Return each line of the records below in which the string "computer" turns up.

▶ _Records supplied_
= Beginning of Section =

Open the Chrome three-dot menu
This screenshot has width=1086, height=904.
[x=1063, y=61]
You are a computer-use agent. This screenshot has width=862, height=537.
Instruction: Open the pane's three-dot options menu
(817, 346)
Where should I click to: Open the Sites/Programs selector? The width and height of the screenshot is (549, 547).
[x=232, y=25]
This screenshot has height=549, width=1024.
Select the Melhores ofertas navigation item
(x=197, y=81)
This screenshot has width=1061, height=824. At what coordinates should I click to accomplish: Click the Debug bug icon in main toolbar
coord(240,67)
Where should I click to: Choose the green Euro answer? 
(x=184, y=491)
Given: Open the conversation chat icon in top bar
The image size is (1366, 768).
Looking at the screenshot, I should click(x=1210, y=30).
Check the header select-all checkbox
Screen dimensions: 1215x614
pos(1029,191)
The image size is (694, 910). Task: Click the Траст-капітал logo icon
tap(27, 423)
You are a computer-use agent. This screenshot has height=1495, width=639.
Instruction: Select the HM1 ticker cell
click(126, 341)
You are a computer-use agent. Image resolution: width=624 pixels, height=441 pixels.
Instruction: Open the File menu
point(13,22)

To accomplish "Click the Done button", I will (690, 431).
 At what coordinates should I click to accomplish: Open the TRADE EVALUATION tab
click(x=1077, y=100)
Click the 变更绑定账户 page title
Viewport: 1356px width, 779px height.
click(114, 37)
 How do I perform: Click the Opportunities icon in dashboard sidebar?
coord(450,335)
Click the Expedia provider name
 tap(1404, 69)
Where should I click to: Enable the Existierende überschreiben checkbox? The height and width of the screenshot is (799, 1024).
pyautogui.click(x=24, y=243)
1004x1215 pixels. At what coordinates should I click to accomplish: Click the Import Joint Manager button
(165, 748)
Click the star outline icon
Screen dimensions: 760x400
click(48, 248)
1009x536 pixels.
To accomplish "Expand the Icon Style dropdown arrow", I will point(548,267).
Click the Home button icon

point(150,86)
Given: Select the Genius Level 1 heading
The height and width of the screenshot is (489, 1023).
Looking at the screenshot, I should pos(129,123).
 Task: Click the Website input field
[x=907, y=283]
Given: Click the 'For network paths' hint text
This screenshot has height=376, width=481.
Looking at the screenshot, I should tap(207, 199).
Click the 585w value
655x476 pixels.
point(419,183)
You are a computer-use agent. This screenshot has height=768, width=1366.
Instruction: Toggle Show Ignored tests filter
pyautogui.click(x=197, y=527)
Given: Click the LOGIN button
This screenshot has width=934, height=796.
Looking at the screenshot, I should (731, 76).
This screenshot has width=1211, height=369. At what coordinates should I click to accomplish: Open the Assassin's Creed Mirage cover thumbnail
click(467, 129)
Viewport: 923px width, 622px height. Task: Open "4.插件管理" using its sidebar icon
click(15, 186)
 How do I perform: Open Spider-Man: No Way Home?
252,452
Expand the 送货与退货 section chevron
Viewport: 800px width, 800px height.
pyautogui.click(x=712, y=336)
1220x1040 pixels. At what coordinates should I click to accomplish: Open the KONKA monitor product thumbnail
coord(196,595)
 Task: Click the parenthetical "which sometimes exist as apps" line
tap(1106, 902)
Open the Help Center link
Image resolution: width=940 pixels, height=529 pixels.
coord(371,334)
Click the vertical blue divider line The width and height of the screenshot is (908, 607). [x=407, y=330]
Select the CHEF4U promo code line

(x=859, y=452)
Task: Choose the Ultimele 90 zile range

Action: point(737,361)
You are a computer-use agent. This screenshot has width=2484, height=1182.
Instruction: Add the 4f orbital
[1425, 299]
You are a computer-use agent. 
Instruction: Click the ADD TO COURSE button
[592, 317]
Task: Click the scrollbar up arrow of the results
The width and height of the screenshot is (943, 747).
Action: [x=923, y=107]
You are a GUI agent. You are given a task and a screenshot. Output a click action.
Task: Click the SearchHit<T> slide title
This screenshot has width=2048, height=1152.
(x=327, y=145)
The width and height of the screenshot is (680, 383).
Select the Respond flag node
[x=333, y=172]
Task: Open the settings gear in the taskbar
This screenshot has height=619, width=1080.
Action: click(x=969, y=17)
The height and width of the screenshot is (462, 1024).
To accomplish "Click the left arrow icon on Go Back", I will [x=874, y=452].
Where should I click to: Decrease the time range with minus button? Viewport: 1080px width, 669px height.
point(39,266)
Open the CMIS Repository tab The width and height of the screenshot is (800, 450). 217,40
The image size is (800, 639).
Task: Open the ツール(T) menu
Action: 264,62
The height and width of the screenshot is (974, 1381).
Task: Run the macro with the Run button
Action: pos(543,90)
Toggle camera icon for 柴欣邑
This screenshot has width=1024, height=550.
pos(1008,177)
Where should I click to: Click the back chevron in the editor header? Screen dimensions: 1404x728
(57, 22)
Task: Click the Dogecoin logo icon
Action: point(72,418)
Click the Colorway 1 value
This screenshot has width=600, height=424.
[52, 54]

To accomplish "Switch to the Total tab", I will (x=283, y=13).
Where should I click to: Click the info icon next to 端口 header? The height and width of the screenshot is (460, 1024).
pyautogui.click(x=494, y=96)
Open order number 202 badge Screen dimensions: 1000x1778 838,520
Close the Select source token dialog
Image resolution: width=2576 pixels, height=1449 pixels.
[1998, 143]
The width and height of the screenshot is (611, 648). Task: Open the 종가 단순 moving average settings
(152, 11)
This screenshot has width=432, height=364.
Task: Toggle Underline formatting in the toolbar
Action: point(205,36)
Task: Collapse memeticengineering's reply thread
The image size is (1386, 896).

= End of Section =

▶ _Solution to this exercise_
You are a computer-use agent. This screenshot has width=862, height=537.
You are a computer-use agent. This screenshot has height=1495, width=639.
You are a computer-use agent. Image resolution: width=624 pixels, height=441 pixels.
You are a computer-use agent. This screenshot has height=768, width=1366.
You are a computer-use agent. This screenshot has width=2484, height=1182.
You are a computer-use agent. 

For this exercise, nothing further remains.